[Opening Data records section]

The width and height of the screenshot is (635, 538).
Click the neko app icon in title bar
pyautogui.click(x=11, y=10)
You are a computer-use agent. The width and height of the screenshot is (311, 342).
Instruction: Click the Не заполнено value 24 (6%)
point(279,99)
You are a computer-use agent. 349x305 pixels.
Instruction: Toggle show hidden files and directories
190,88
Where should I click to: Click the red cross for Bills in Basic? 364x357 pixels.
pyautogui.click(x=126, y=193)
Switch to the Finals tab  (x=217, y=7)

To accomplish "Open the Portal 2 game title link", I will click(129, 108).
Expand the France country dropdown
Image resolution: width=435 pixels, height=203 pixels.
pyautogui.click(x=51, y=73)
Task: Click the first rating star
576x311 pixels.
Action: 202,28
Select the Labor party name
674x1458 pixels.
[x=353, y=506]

[Closing Data records section]
[Opening Data records section]

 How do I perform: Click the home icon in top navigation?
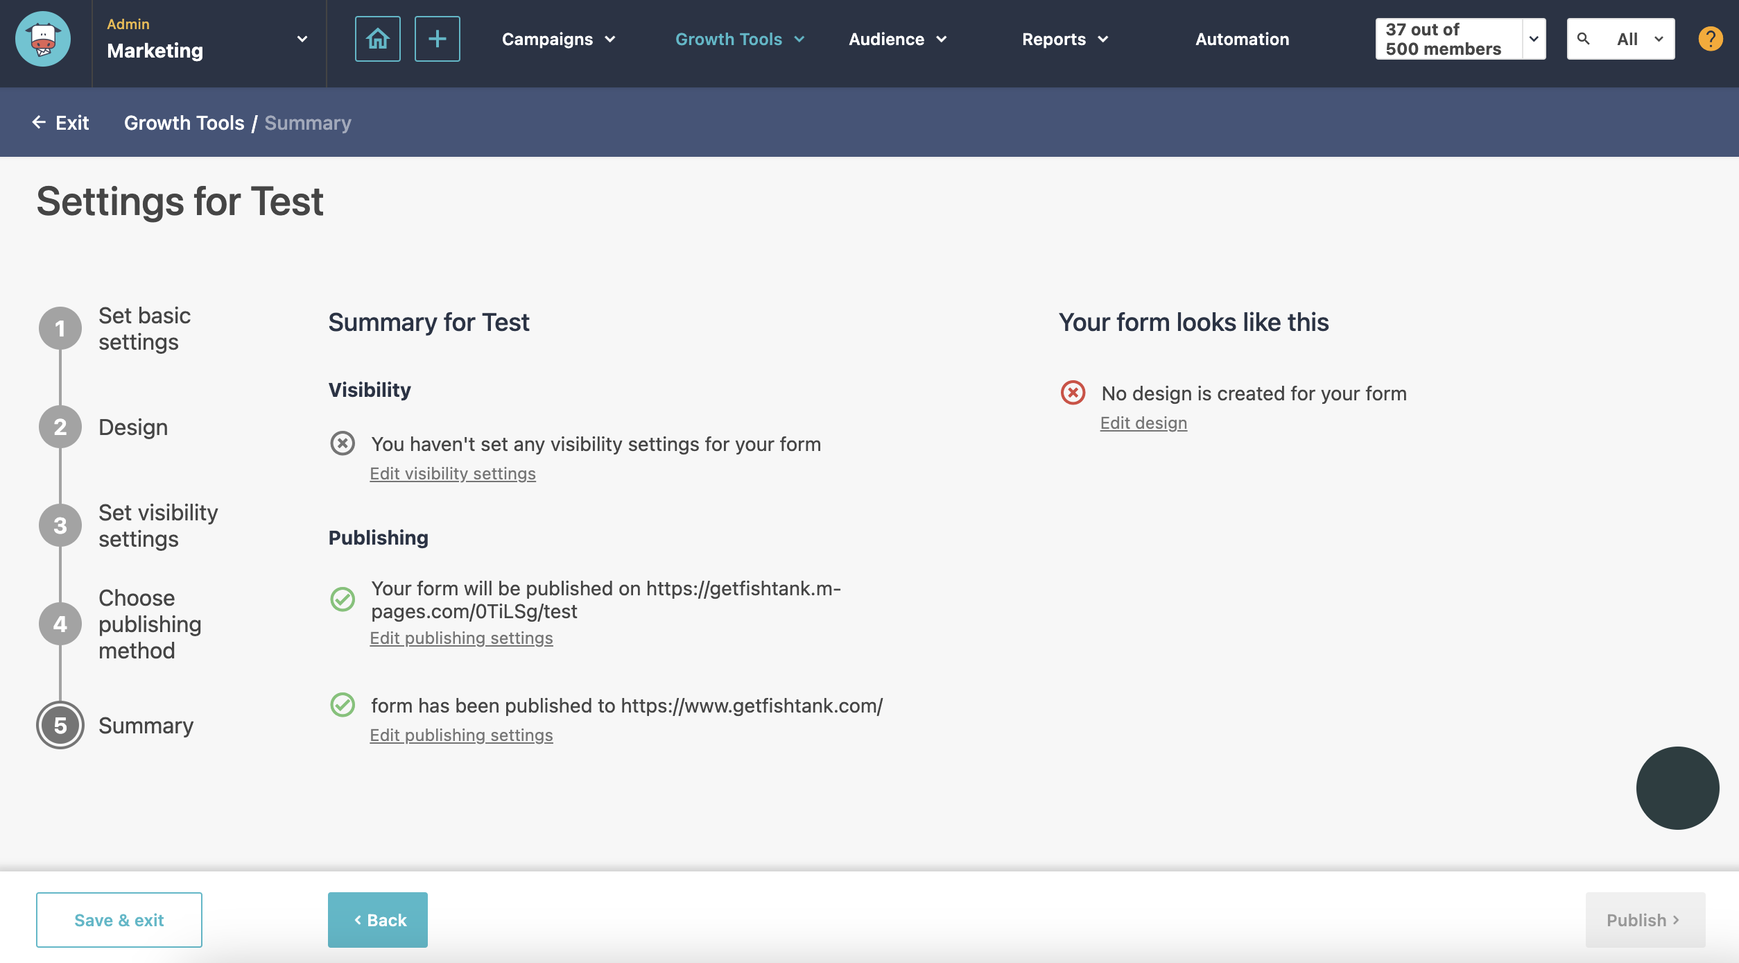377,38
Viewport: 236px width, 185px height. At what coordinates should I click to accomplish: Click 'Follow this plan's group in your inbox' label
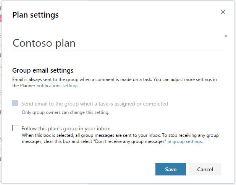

[Closing Data records section]

### Exercise directions
Go through the records above and copy every line with the word "screenshot".

### Expected answer
The width and height of the screenshot is (635, 538).
You are a computer-use agent. The width and height of the screenshot is (311, 342).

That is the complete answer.